■ **Document text**

Mélusine (2005) is a fantasy novel by Sarah Monette. It is the first book of the Doctrine of Labyrinths series, which includes The Virtu, The Mirador, and Corambis. It was well received upon its release; Publishers Weekly gave it a starred review and called it "extraordinary".

Plot summary
The story revolves around two characters: magician Felix Harrowgate and thief Mildmay the Fox, who  live in vastly different parts of the city of Mélusine.  They are tossed together by fate when Felix is accused of destroying the crystal Virtu, an orb which channels the magical energy of the magicians in Mélusine.

Characters

Felix Harrowgate
A wizard who, at the start of the novel, is living with the elite of the city in the Mirador.  When his sordid past is revealed to his upper-class lover, he retreats to his former master and mentor Malkar Gennadion.

Mildmay the Fox
A thief in the Lower City.  When he accepts what he believes to be a simple job of stealing jewelry from a nobleman, he gets entangled in the magic and politics of the city.

Extracted records:
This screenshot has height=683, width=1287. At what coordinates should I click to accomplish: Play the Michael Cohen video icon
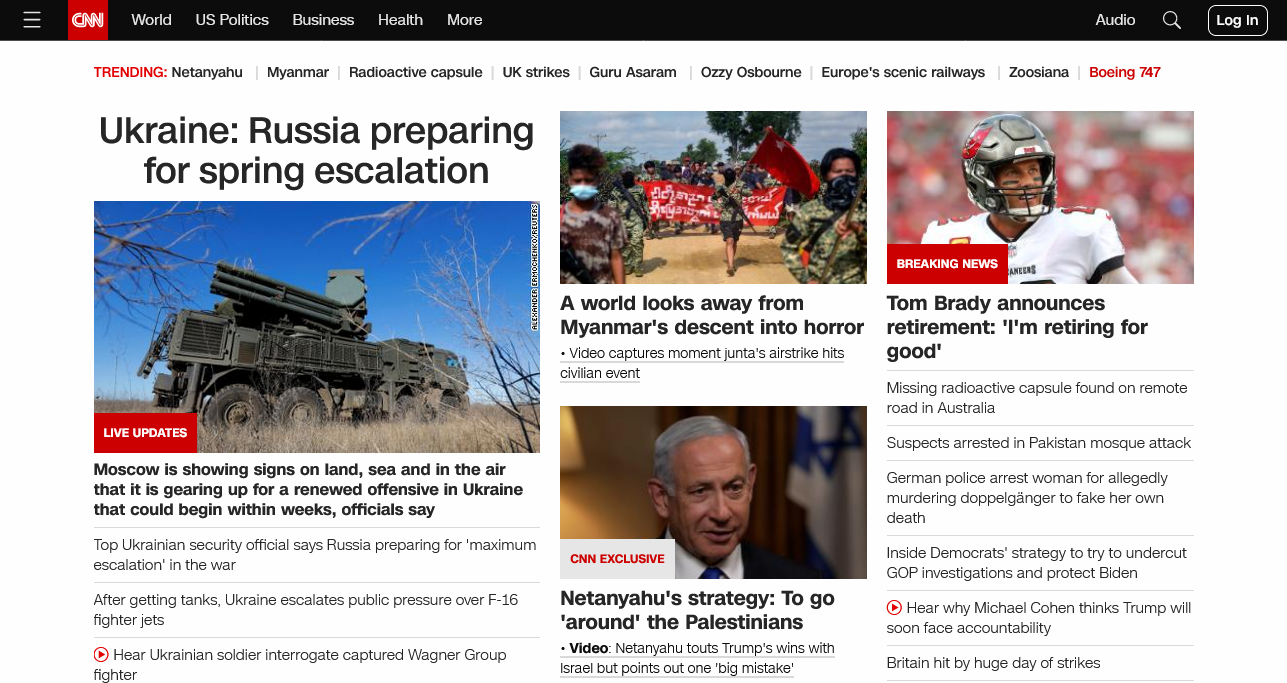[x=894, y=608]
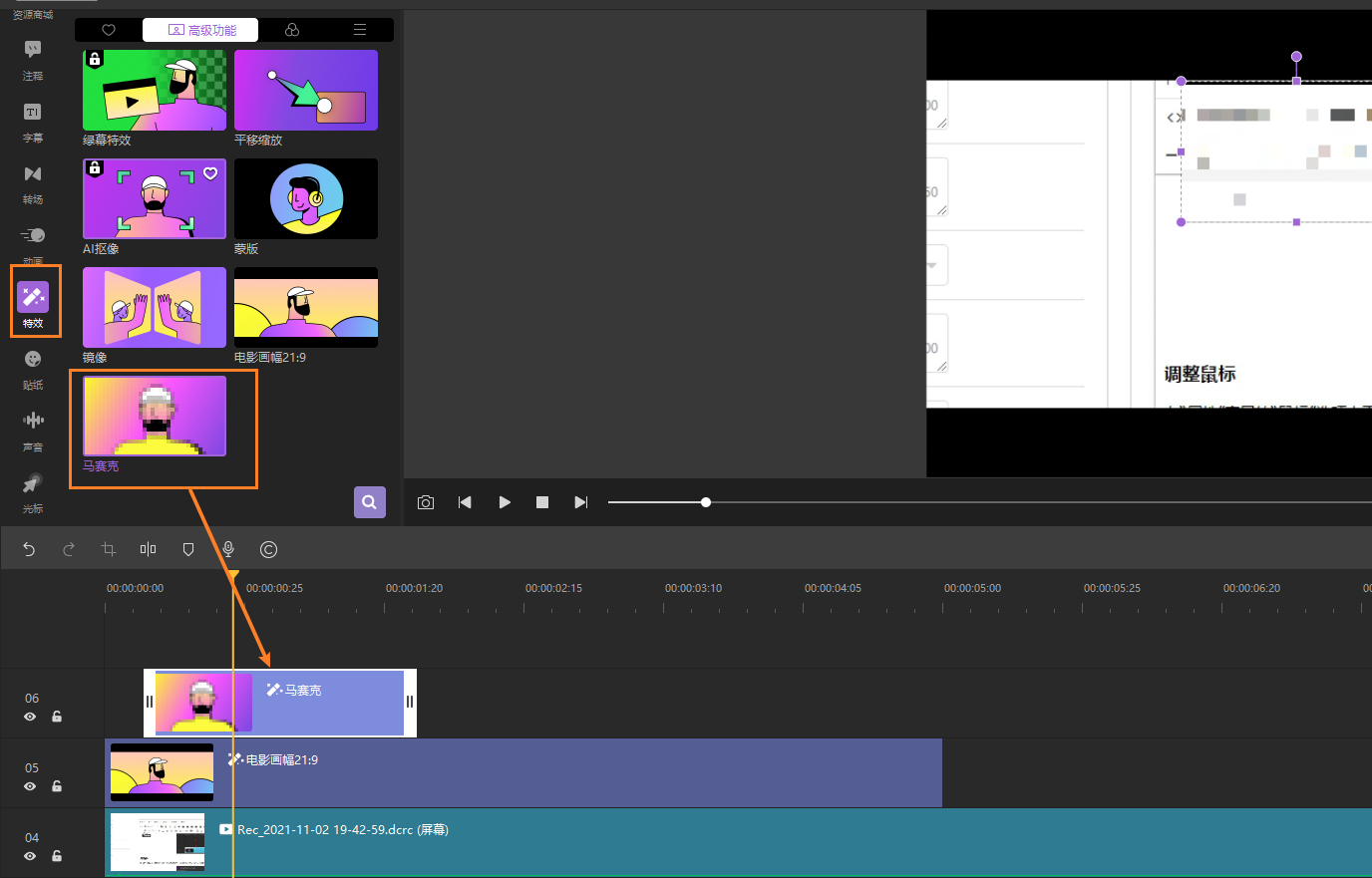Switch to the 高级功能 tab
The image size is (1372, 878).
point(201,29)
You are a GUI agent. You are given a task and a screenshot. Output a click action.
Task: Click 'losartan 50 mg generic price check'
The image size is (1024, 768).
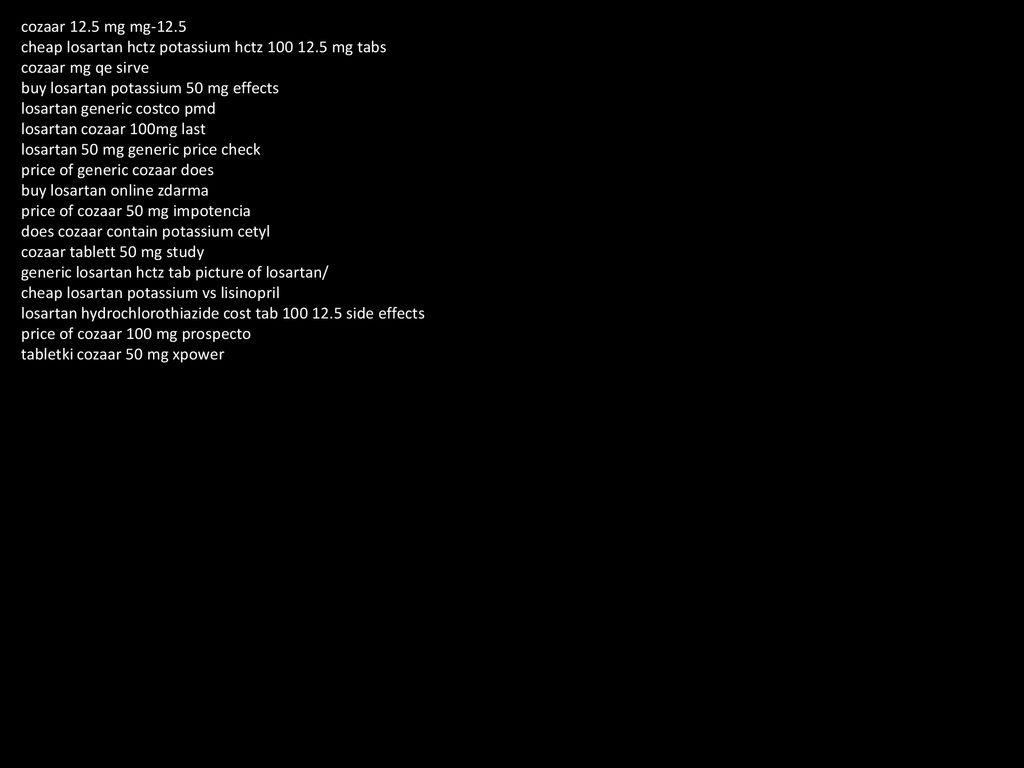coord(140,150)
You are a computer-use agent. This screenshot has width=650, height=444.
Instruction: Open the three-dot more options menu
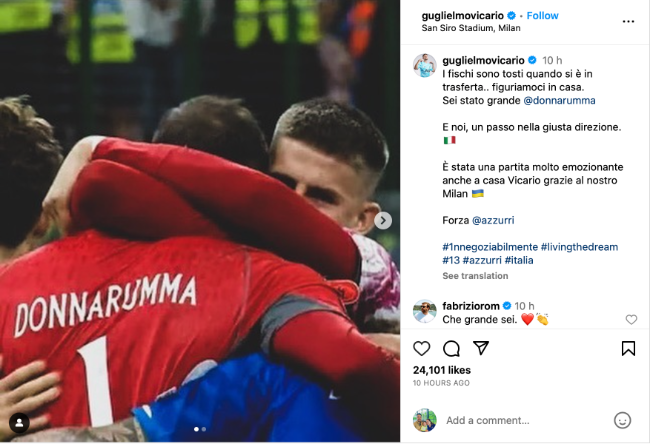click(628, 22)
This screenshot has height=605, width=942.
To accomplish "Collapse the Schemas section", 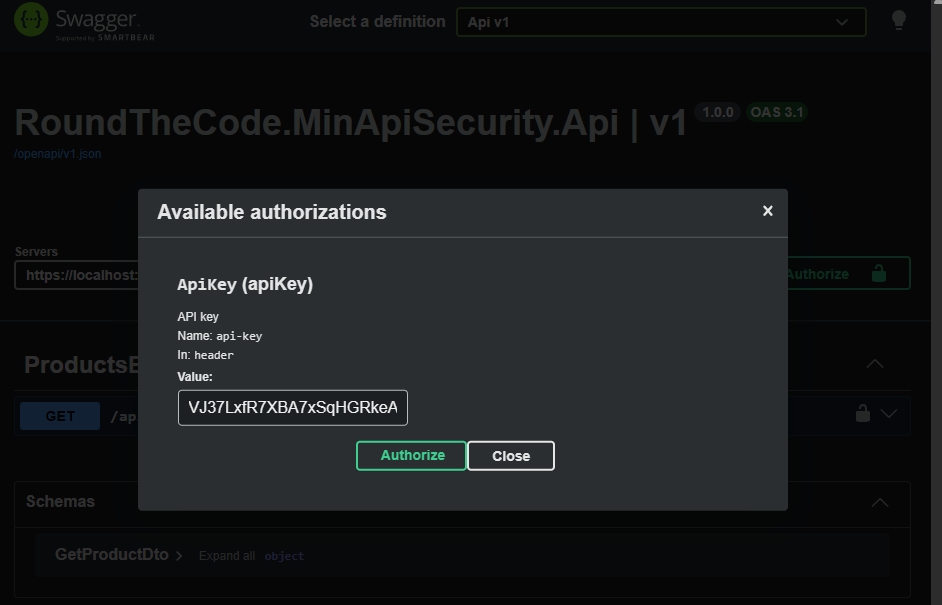I will pos(878,501).
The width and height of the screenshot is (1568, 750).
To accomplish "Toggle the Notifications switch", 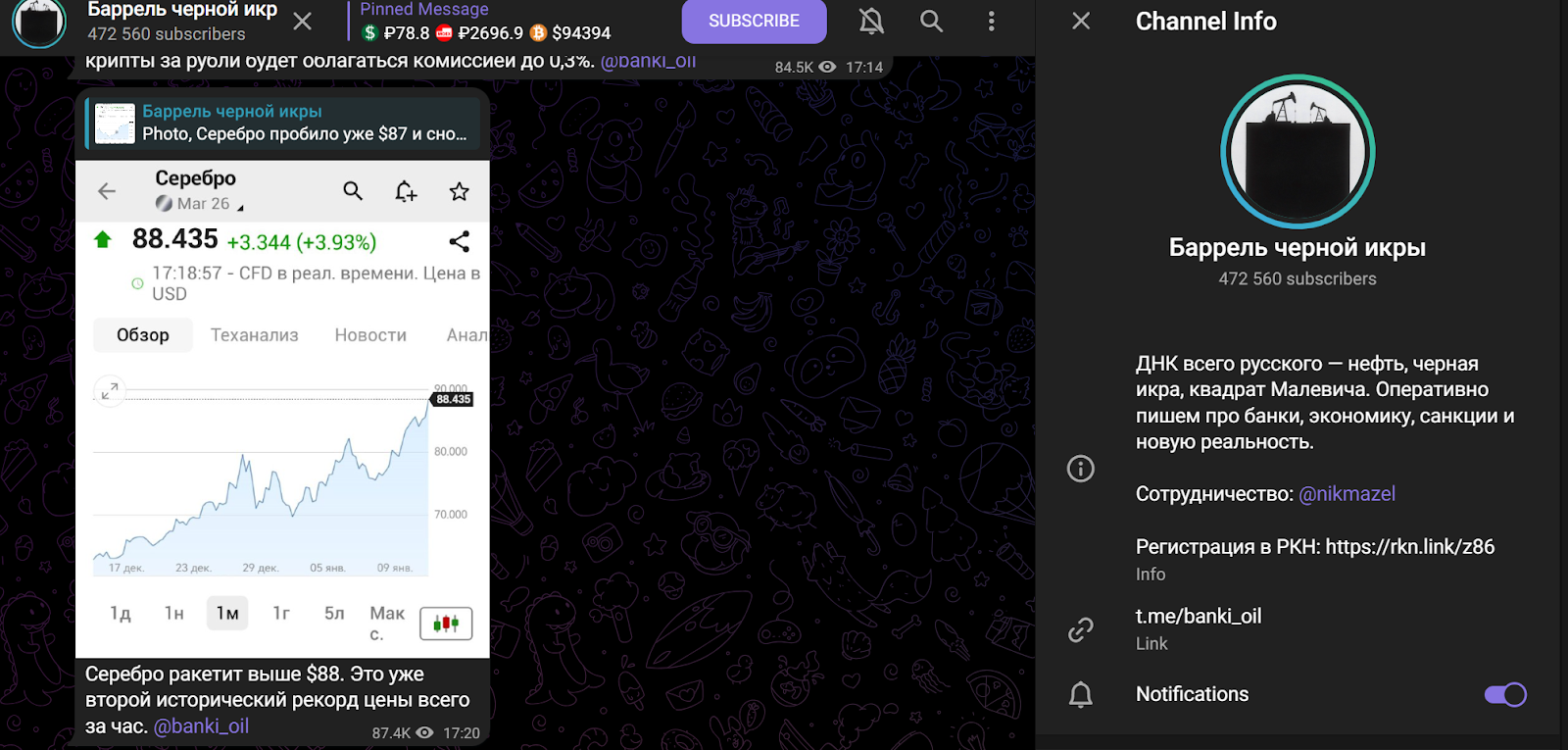I will click(x=1504, y=694).
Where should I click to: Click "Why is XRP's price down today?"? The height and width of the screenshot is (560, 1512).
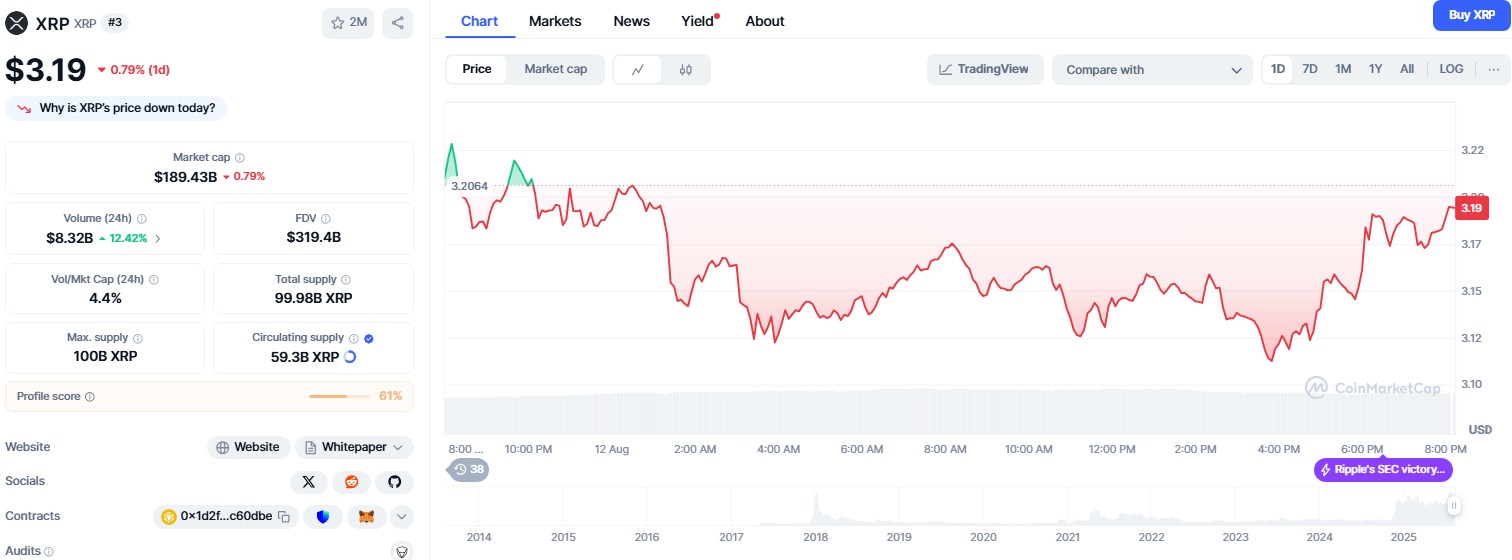pos(116,108)
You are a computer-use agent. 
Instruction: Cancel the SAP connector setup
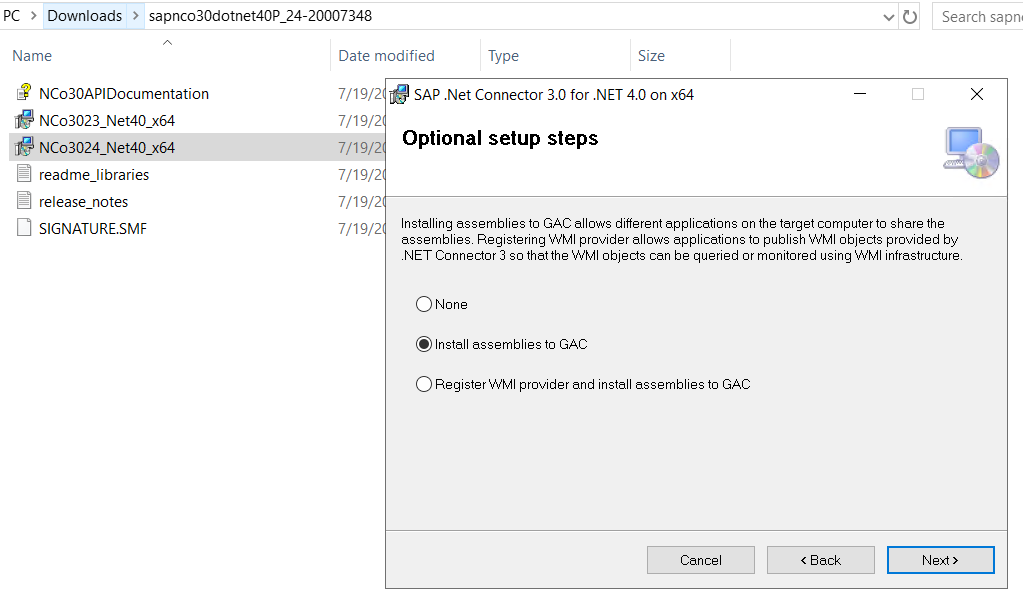click(701, 560)
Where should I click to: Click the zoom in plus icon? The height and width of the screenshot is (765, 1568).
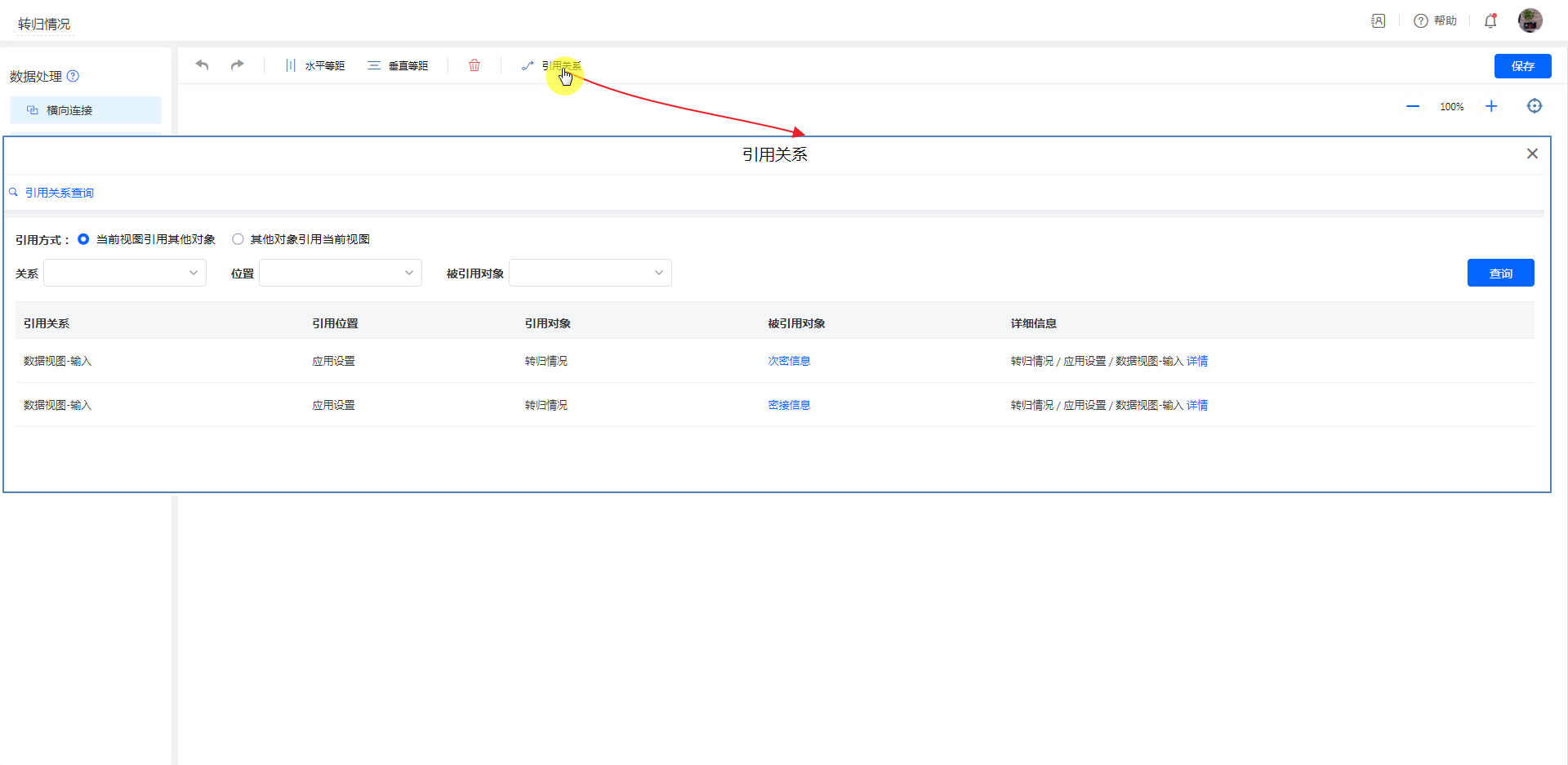1491,106
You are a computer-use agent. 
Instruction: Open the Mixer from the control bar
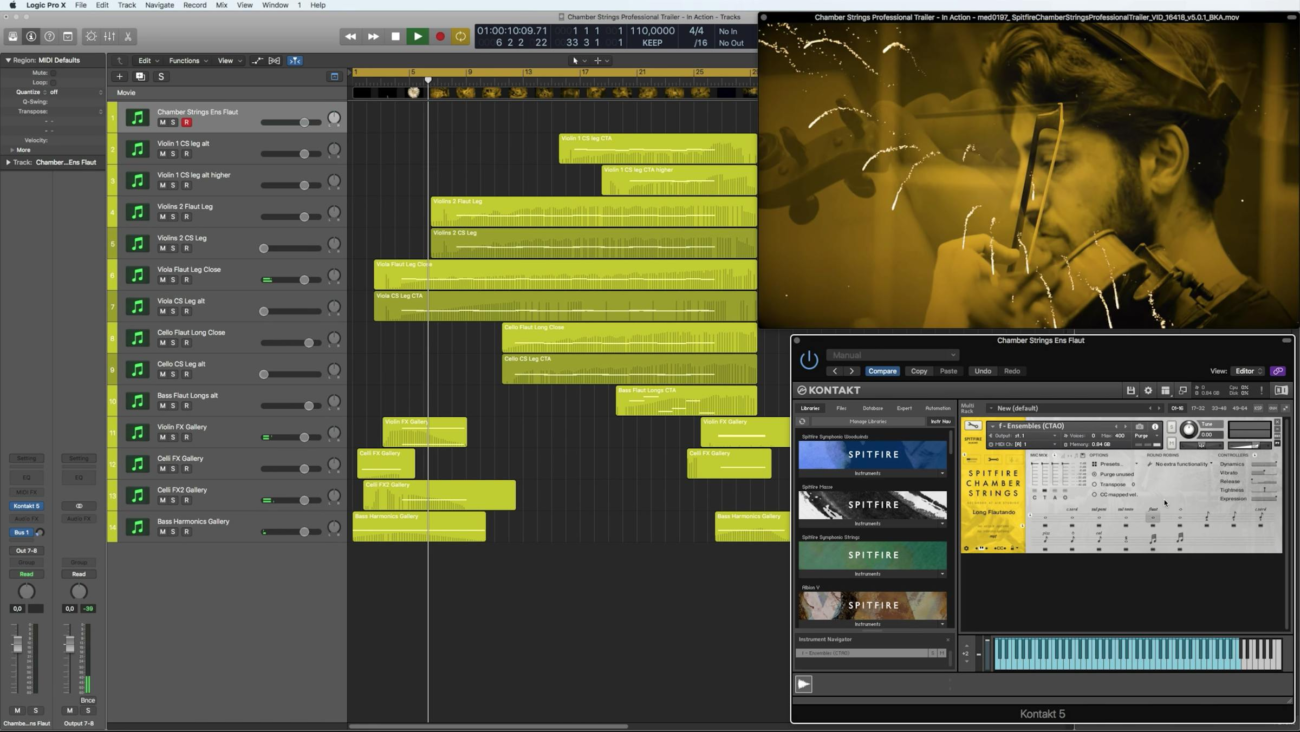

■ **Exercise goal**
In the text about the novel Mélusine, to whom does Felix Harrowgate retreat after his past is revealed to his lover? The records have no connection to the text about the novel Mélusine.

■ **Task response**
He retreats to his former master and mentor, Malkar Gennadion.